Племянница тяжело дышала, а её глаза были большие и круглые, как винные чаши.
– Гашпадин, филильгеффи мель. Эга этлафа экки аф, – протараторила Таколя дрожащим голосом на родном языке, а потом перешла на наш. – Вы жаштыли. Вы не шевелились и сшмотлели в одно мешто. Даже глажа не молгали. Мне стлашно. Я долго тол-мошитьващ, но вы так и штоять. Я удалить ващ ладонью по личщу. Площтите меня, гашпадин. Площтите, пожалущта.
Она упала на колени и вцепилась в край моей тоги в страхе, что я стану её наказывать. По лицу потекли крупные слёзы. Я дотянулся до стола, взял кубок с чистой водой и высыпал порошок, постоянно хранящийся у меня в поясном кошельке в пузырьке.
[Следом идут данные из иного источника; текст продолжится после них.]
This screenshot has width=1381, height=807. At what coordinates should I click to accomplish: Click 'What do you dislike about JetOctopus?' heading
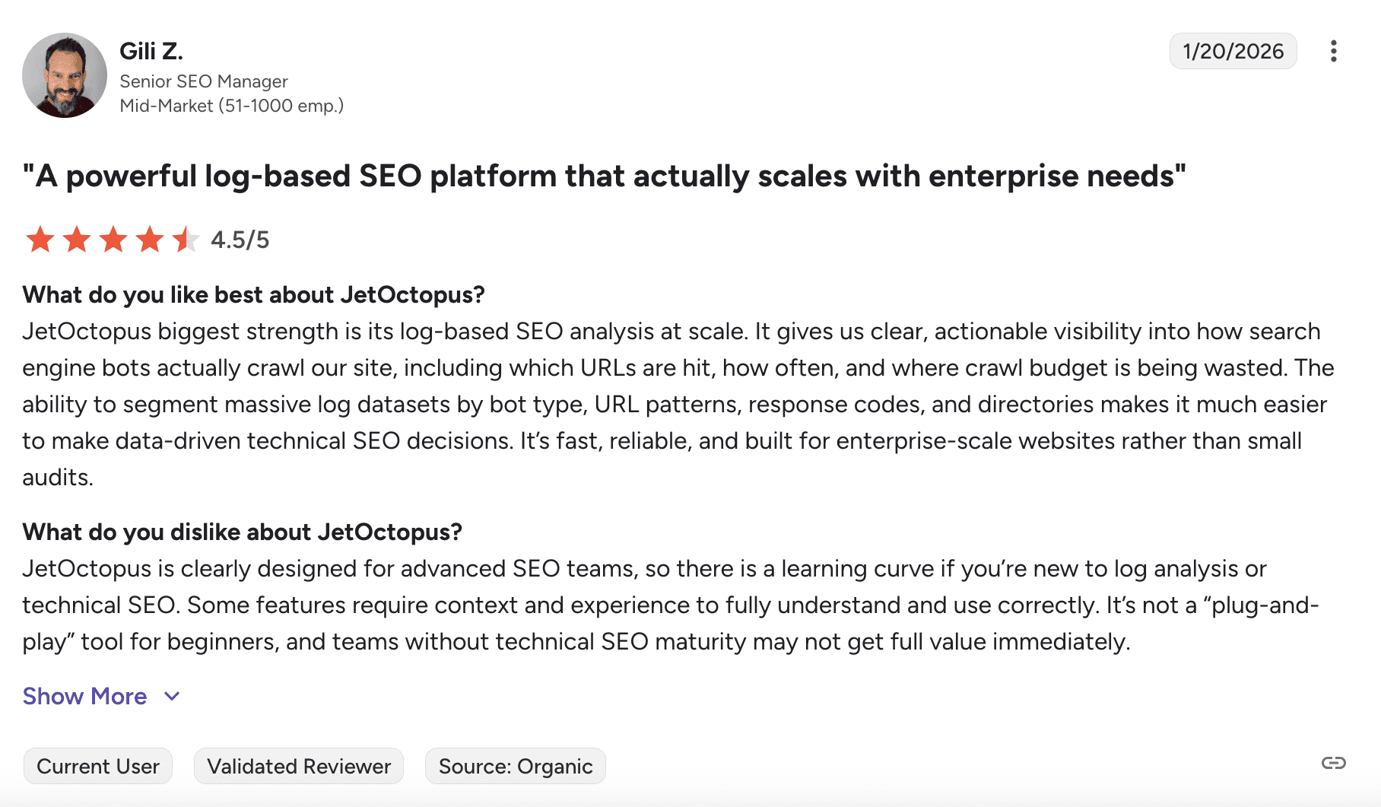(x=242, y=532)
После чего выпил половину. Другую половину протянул рыдающей рабыне.
– Пей.
– Это что? – осторожным голосом спросила Мира, разглядывая сосуд в моих руках.
– Это лекарство. Оно укрепляет рассудок, – ответил я и пробормотал еле слышно. – Второй раз за седмицу, и сразу в начале смены. Нужно в отпуск. Нужно отдохнуть.
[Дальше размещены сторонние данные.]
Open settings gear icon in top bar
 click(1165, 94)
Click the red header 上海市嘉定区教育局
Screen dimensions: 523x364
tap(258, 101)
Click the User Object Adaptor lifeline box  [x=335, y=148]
Мира молча переводила взгляд то на меня, то на мой якорь. А Таколя трясущимися руками держала кубок и пила из него, давясь слезами.
– Поехать бы сейчас по разным местам, – мечтательно произнёс я. – Синие грязи, горячие ключи, хвойный лес. Благодать. Тишина. Покой. Мира, поедешь со мной?
– А учиться? – спросила племянница.
– Там и будем учиться. Вечерами после грязей и на корабле во время странствия, – протянул я.
– Поеду. А её тоже возьмём?
– Да, мне ведь нужен люминэя-маяк, но хотелось бы без принуждения и лишних слёз. Жаль, что она меня считает исчадием ада.
– Ващ, навелное, нет, гашпадин, – старательно проговаривая чужие слова, произнесла северянка, – вы доблый.